In this series, we’ll create a tiny virtual machine that demonstrates core concepts like thread management, multithreading, memory models, mutex, compilation, byte-code execution, function call stacks, both local and global scopes (heap), and even garbage collection.

What we are going to build

We are going to build a simplified virtual machine called TinyVM. The name TinyVM simply reflects its minimalistic implementation and is not a reference to any existing projects.

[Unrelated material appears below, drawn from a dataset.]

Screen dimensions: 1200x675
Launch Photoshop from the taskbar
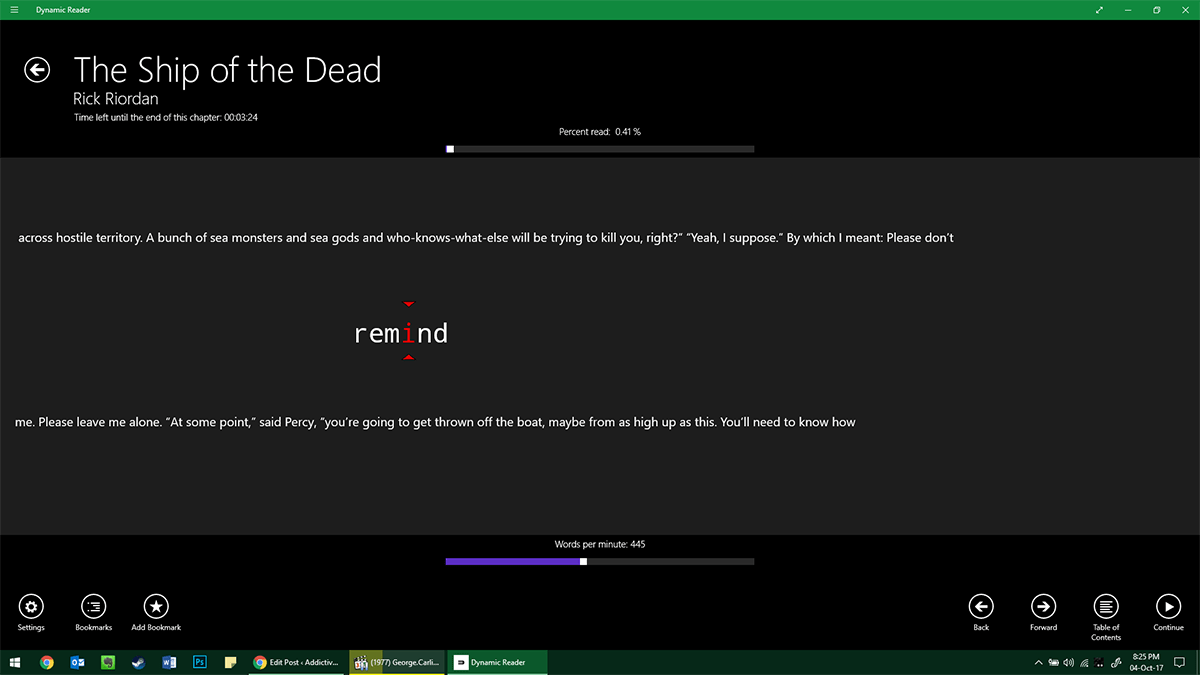point(200,662)
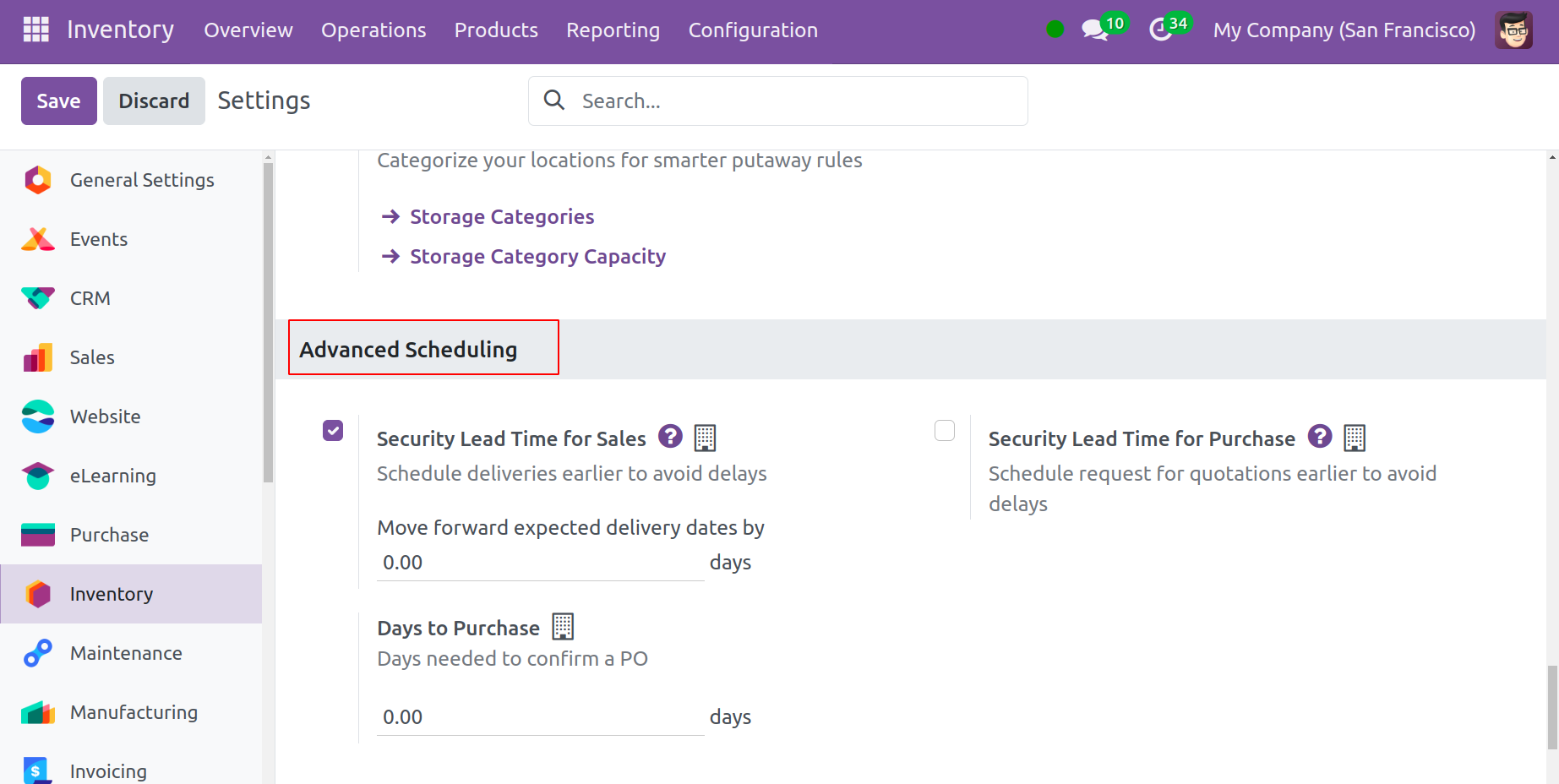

We’ll implement it in several parts to focus on one concept at a time. We’ll use C language to mimic JVM functionality, with detailed explanations of the code.

Part 1 — Foundations

  • Variable assignment and manipulation with integer values
  • Basic arithmetic operations between variables
  • Console output functionality (print function)
  • Thread sleep operations

Part 2 — Multithreading

  • Implementation of real threads for concurrent code execution

Part 3 — Heap

  • Implementation of globally shared variables accessible across all threads

Part 4 — Synchronized

  • Implementation of mutex (mutually exclusive locks) to prevent race conditions in concurrent threads

Part 5 — Refactoring

  • Code organization into modules like core, instructions, memory, thread, etc.

Part 6 — Functions

  • Support for both synchronous (sequential) and asynchronous (threaded) function execution

Part 7— Compilation

  • Introduction of byte-code compilation support

Part 8 — Byte-code execution

  • Implementation of byte-code loading and execution

Part 9 — Function call stack

  • Implementation of function call stack for tracking execution order in chained functions

Part 10 — Garbage collector

  • Implementation of a basic mark-and-sweep garbage collector to automatically manage memory and clean up unreferenced objects

What we won’t build

To maintain focus on thread management, the following features will not be implemented:

  • Class loading and Java parsing/compilation to byte-code
  • Complex data types (integers only)
  • Exception handling
  • Performance optimizations
  • Advanced programming practices

The short sum-up to read

Before continuing with building our Virtual Machine, I recommend reading about JVM’s basic building blocks, memory organization, and thread operations in this article:

Next steps

  1. Part 1 — Foundations
  2. Part 2 — Multithreading
  3. Part 3 —Heap
  4. Part 4 — Synchronized
  5. Part 5 — Refactoring
  6. Part 6 — Functions
  7. Part 7 — Compilation
  8. Part 8 — Byte-code execution
  9. Part 9 — Function call stack (not started)
  10. Part 10 — Garbage collector (not started)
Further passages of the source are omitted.